Andrzej Orliński. Z dawnej prasy. Skarby architektury. Dom w Szczekocinach

Utworzono dnia 12.05.2019
Czcionka:

Andrzej Orliński

Z dawnej prasy

W ramach cyklu „Z dawnej prasy” przypominamy artykuły z prasy krajowej, które ukazywały się w czasach minionych, niekiedy bardzo odległych i dotyczyły Szczekocin i najbliższej okolicy. Archiwum Stowarzyszenia Miłośników Historii Szczekocin i Okolic zgromadziło pokaźną ilość materiału źródłowego. To wynik kwerendy prowadzonej przez członków Stowarzyszenia.

Skarby architektury.

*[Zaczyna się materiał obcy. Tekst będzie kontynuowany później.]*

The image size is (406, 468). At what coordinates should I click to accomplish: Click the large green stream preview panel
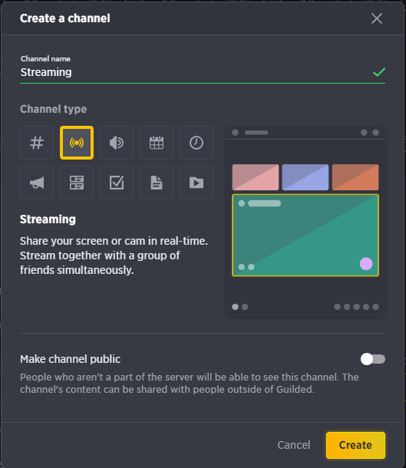click(x=305, y=236)
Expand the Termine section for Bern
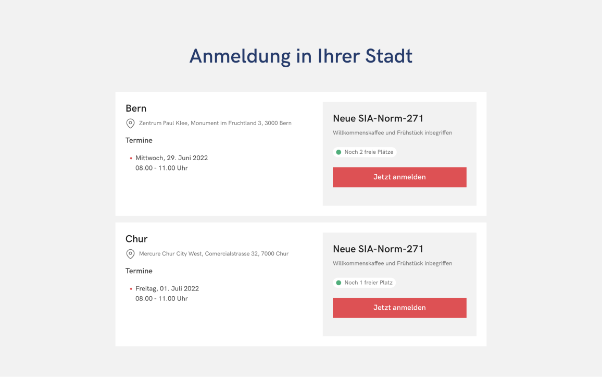The image size is (602, 377). coord(139,140)
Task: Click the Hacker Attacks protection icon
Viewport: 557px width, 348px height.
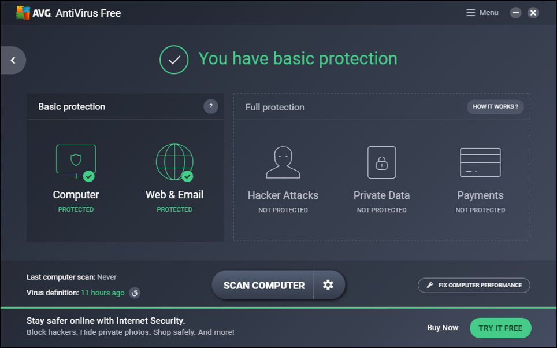Action: (283, 162)
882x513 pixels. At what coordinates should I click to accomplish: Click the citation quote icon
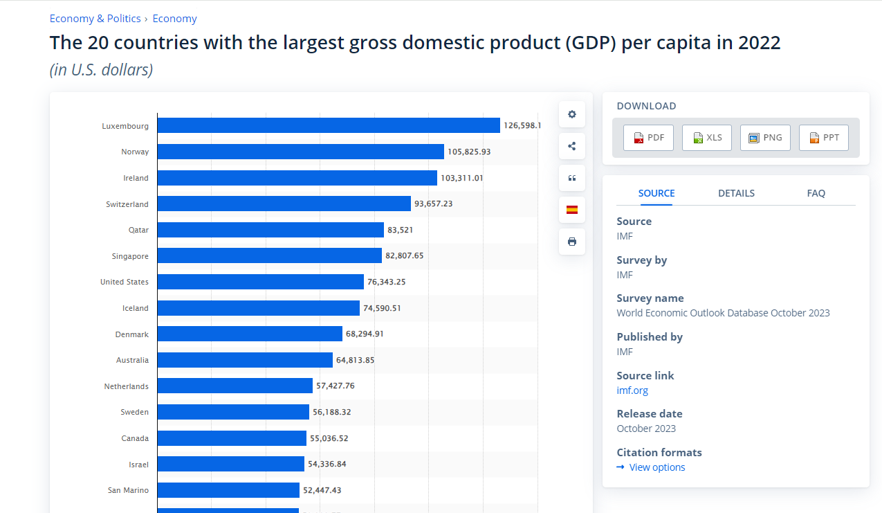pos(571,178)
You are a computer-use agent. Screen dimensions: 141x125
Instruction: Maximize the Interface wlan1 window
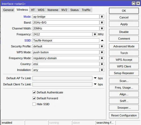tap(133, 3)
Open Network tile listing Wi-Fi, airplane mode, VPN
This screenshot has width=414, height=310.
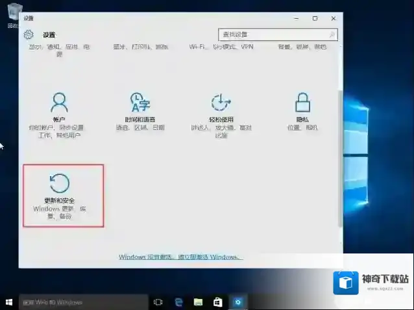(x=221, y=47)
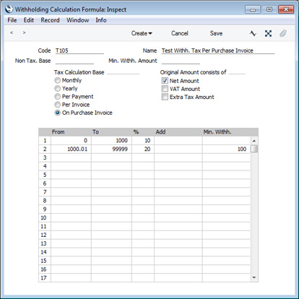Click the table's vertical scrollbar thumb
Viewport: 299px width, 299px height.
(254, 149)
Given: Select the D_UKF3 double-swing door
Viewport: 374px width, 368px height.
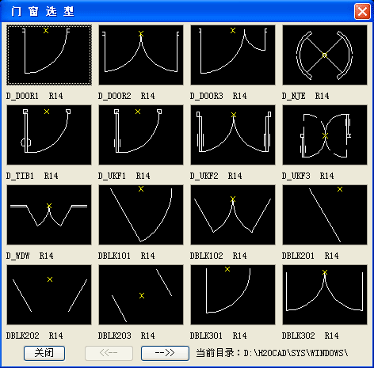Looking at the screenshot, I should click(325, 135).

Dom w Szczekocinach

            W jednym z prywatnych zbiorów starych gazet natknąłem się na pięknie zachowany egzemplarz „Tygodnika Ilustrowanego” z 1916 roku. W wydanym 10 czerwca numerze opublikowano artykuł  Wieś i miasteczko polskie. Autor ukryty pod inicjałami Z.D. pisze w bardzo wzniosły sposób o skarbach architektury kształtujących przez wieki oblicze polskiej wsi i polskiego miasteczka. Już wtedy, Towarzystwo Opieki nad Zabytkami Przeszłości, którego autor był działaczem, rozpoczęło gromadzenie materiałów, aby w latach pokoju pomóc w odbudowie rujnowanego wojną światową kraju. Wynikało to z troski, by budownictwo powojenne nie zatraciło rodzimego, polskiego charakteru.

            Wśród fotografii zamieszczonych w artykule znajdujemy jeden przykład z naszego miasteczka – dom, właściwie chata. W podpisie tylko dwa słowa: „Szczekociny. Dom.”. Niby nic wielkiego, typowy małomiasteczkowy dom. Było ich pewnie więcej. Po wnikliwej kwerendzie okazało się, że ten dom przetrwał do czasów nam współczesnych i dziś, choć zapadły w ziemię i opuszczony, nie przestaje zadziwiać. Kilka pokoleń Szczekocinian znały go, jako aptekę Władysława Marca. Jeszcze dziś żyją ludzie, którzy pamiętają niepowtarzalny klimat tego miejsca – stare apteczne meble, pracowników i samego właściciela, w czasach Polski Ludowej już tylko jej kierownika.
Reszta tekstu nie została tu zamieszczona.